FEATURE_MORE =pd.read_csv("./data/raw/Hygiene/hygiene.dat.additional", header=None)

100%|██████████| 546/546 [00:09<00:00, 56.98it/s]


In [44]:
# create a dataframe using texts and lables
trainDF = pd.DataFrame()
trainDF['text'] = LABELED_RAW_STEMMED_TEXTS
trainDF['label'] = LABELS

# split the dataset into training and validation datasets 
train_text, test_text, train_label, test_label = model_selection.train_test_split(trainDF['text'], 
                                                                                  trainDF['label'],
                                                                                  test_size = 0.2)

# label encode the target variable 
encoder = preprocessing.LabelEncoder()
train_label = encoder.fit_transform(train_label)
test_label = encoder.fit_transform(test_label)

In [45]:
# dictionary = corpora.Dictionary(processed_docs)
# print("Before prunn:%d"%(len(dictionary)))
# dictionary.filter_extremes(no_below = 2, no_above = 0.5)
# print("After prunn:%d"%(len(dictionary)))
# corpus = [dictionary.doc2bow(doc) for doc in processed_docs]

# Count Vectors as features

In [46]:
# create a count vectorizer object 
count_vect = CountVectorizer(analyzer='word', token_pattern=r'\w{1,}', max_df = 0.5)
count_vect.fit(trainDF['text'])

# transform the training and validation data using count vectorizer object
train_count =  count_vect.transform(train_text)
test_count =  count_vect.transform(test_text)

# TF-IDF Vectors as features

In [47]:
%%time
# word level tf-idf
tfidf_vect = TfidfVectorizer(analyzer='word', max_features=5000)
tfidf_vect.fit(trainDF['text'])
train_tfidf =  tfidf_vect.transform(train_text)
test_tfidf =  tfidf_vect.transform(test_text)

# ngram level tf-idf 
tfidf_vect_ngram = TfidfVectorizer(analyzer='word',ngram_range=(2,3), max_features=5000)
tfidf_vect_ngram.fit(trainDF['text'])
train_tfidf_ngram =  tfidf_vect_ngram.transform(train_text)
test_tfidf_ngram =  tfidf_vect_ngram.transform(test_text)

# characters level tf-idf
tfidf_vect_ngram_chars = TfidfVectorizer(analyzer='char', ngram_range=(2,3), max_features=5000)
tfidf_vect_ngram_chars.fit(trainDF['text'])
train_tfidf_ngram_chars =  tfidf_vect_ngram_chars.transform(train_text) 
test_tfidf_ngram_chars =  tfidf_vect_ngram_chars.transform(test_text) 

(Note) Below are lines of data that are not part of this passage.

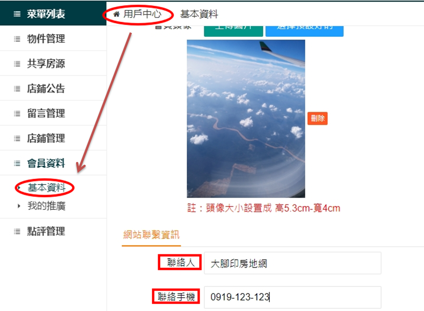Click the list icon beside 物件管理

point(17,39)
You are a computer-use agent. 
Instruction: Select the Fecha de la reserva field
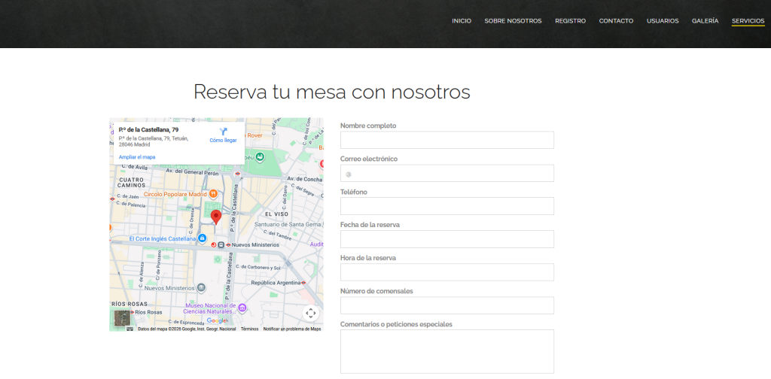coord(446,239)
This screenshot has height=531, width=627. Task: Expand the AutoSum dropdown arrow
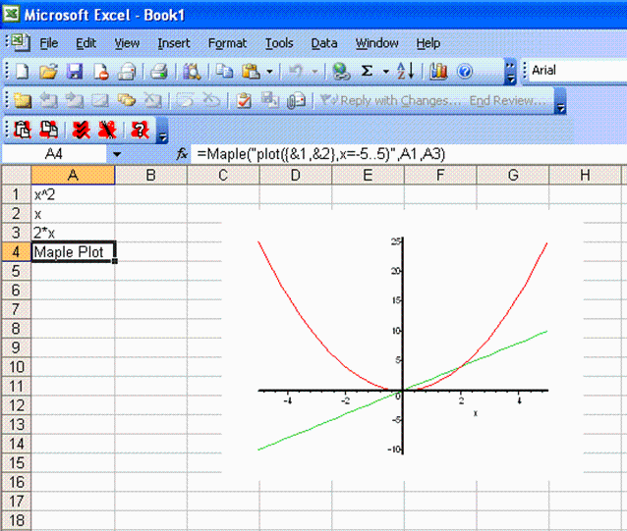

CPU times: user 9 s, sys: 170 ms, total: 9.17 s
Wall time: 8.73 s


# Word Embeddings

In [49]:
LABELED_RAW_STEMMED_TEXTS[3]

'access googl street view like medina yarrow point weird come pictur exterior yelper stop take snapshot good restaur tire mazatlan puerto vallarta azteca squar footag smaller guess peopl assum tabl right away realiti probabl wait come complimentari chip salsa want guacamol mind complimentari burrita littl spici kick couldn huge like alki think wait till summertim decid place neighborhood better time like alki locat know love servic outstand navajo torta bland good textur butternut squash enchilada mmmmmm vegetarian option best good flavor sauc time wrong sauc didnt tast delici like char asparagus zing interest tasti light good fruiti ice sweet like fruiti ice tea burn crave great madison park cactus favorit cactus locat locat charm quaint madison park area nice vibe summer night pretti perfect restaur pack cactus usual spot tabl area open window fantast breez nice view madison park happen quick agre good get love start drink friend order margarita baja jalapeno fruiti cocktail guacamol

In [None]:
%%time
from keras.preprocessing import text, sequence
from keras import layers, models, optimizers

# load the pre-trained word-embedding vectors 
embeddings_index = {}
for i, line in enumerate(open('data/model/wiki-news-300d-1M.vec')):
    values = line.split()
    embeddings_index[values[0]] = np.asarray(values[1:], dtype='float32')

# create a tokenizer 
token = text.Tokenizer()
token.fit_on_texts(trainDF['text'])
word_index = token.word_index

# convert text to sequence of tokens and pad them to ensure equal length vectors 
text_train_seq = sequence.pad_sequences(token.texts_to_sequences(train_text), maxlen=70)
text_test_seq = sequence.pad_sequences(token.texts_to_sequences(test_text), maxlen=70)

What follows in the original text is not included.